Changes from v1.6.0 to v1.6.1
- Verified with garden-runc-release v1.1.1.
- Verified with garden-windows-bosh-release v0.2.0.
- Verified with etcd-release v90.
- Verified with cf-mysql-release v32.
- Verified with cflinuxfs2-rootfs-release v1.47.0.
IMPORTANT: To accommodate security improvements on Cloud Controller's internal APIs, the Diego manifest-generation script now requires TLS credentials for the TPS-Listener component on the cc_bridge VMs.

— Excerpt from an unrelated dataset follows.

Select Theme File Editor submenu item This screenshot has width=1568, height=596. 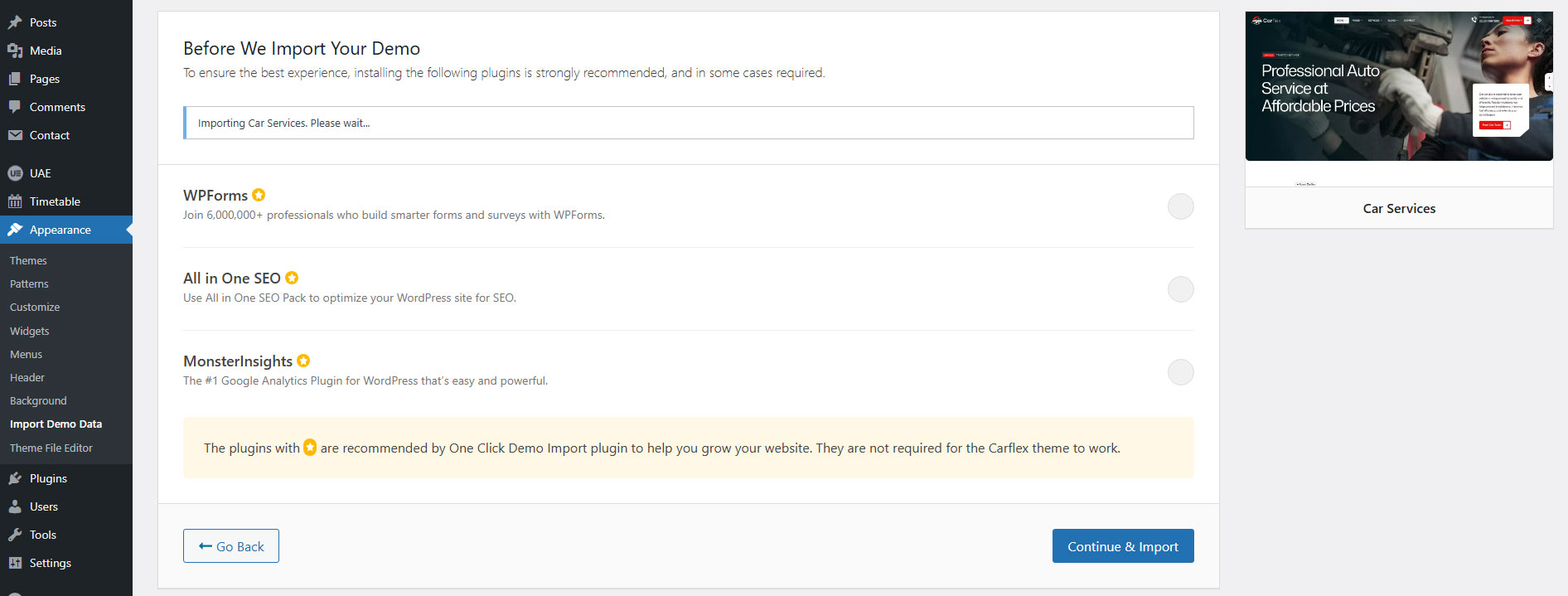click(51, 448)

Follow documentation in capi-release to generate these certificates, and add the following entries to the property-overrides stub:
property_overrides:
tps:
cc:
ca_cert: CONTENTS_OF_CA_CERT_FILE
client_cert: CONTENTS_OF_TPS_CLIENT_CERT_FILE
client_key: CONTENTS_OF_TPS_CLIENT_KEY_FILE
The AWS example documentation also has instructions for generating these certificates.
Significant changes
Container Execution
Local Route Emitters (Experimental)
- In local route-emitter mode, the registered endpoints for an evacuating LRP instance should switch over with minimal overlap without causing a performance regression
- Remove ActualLRP instance/evacuating resolution logic from route-emitter
- Look into this local route emitter test suite flake
- The local route-emitter should not fetch all of the desired lrp scheduling infos when there are no instances running.
Windows Support
CC-Bridge Transfer
Manifest Generation
- As a CF operator, I expect the cf-deployment manifest to secure the auctioneer API
- cloudfoundry/diego-release #260: TPS-watcher uses mTLS to talk to CC
- cloudfoundry/diego-release #262: Tps watcher cert generation
Test Suites and Tooling
BOSH job changes
None.
BOSH property changes
None.